METHODS: A comprehensive systematic review was conducted across four electronic databases, searching for studies until March 29, 2025. The meta-analysis included comparative studies examining antibiotic usage frequency prior to MS onset/diagnosis in MS patients versus control group. Adjusted odds ratios (OR) were pooled using the generic inverse variance method with corresponding 95% confidence intervals (CIs).

RESULTS: The analysis encompassed nine reports involving 109,784 participants (23,960 MS patients and 85,824 controls). A statistically significant association was observed between antibiotic exposure and MS odds (OR=1.18; 95% CI [1.03-1.36]; p = 0.02). Data source-based analysis showed that studies with high-quality registry data maintained the association (OR=1.36; 95% CI [1.17-1.58]; p < 0.0001). Time-trend analysis showed significant association when the exposure occurred ≥4 years prior MS onset/diagnosis (OR=1.26; 95% CI [1.19-1.33]).
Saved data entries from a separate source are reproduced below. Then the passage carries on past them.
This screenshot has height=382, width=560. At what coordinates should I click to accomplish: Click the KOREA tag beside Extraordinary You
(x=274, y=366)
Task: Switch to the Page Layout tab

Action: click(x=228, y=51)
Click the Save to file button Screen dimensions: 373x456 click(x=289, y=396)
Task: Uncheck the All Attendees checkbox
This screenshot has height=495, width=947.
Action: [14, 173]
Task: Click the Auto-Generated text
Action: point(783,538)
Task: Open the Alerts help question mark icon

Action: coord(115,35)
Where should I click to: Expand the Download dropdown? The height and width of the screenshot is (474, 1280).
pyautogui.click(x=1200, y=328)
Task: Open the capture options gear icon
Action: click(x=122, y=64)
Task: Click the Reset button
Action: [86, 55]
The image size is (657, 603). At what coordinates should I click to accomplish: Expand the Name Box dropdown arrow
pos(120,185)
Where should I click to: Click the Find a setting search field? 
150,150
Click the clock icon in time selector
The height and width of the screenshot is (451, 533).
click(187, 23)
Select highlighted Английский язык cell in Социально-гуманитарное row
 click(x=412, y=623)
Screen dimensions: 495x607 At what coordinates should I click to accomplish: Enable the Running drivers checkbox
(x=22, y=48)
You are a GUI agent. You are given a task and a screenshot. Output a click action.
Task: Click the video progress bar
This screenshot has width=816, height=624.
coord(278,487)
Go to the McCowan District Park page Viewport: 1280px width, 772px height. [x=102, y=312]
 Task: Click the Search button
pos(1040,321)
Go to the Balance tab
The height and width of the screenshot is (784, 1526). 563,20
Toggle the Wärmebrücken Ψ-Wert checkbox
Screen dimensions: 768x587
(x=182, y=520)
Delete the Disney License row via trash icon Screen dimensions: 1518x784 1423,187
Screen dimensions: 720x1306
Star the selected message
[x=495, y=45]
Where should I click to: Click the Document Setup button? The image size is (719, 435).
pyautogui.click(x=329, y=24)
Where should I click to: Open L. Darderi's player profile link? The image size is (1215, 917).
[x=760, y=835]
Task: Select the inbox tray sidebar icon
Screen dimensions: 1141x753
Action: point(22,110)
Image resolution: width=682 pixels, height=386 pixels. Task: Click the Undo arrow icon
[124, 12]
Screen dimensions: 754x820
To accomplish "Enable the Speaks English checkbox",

Stratified analysis revealed significant associations for multiple antimicrobial classes, including tetracyclines, macrolides, quinolones, nitrofurantoin, aminoglycosides, metronidazole, sulfonamides, and antimycotics.

CONCLUSION: This meta-analysis reveals a significant association between antimicrobial exposures, particularly those based on high-quality data and occurring at least four years prior to MS onset/diagnosis, and increased MS incidence. Longitudinal, prospective studies are required to conclusively determine whether antibiotic exposure is a true risk factor for MS.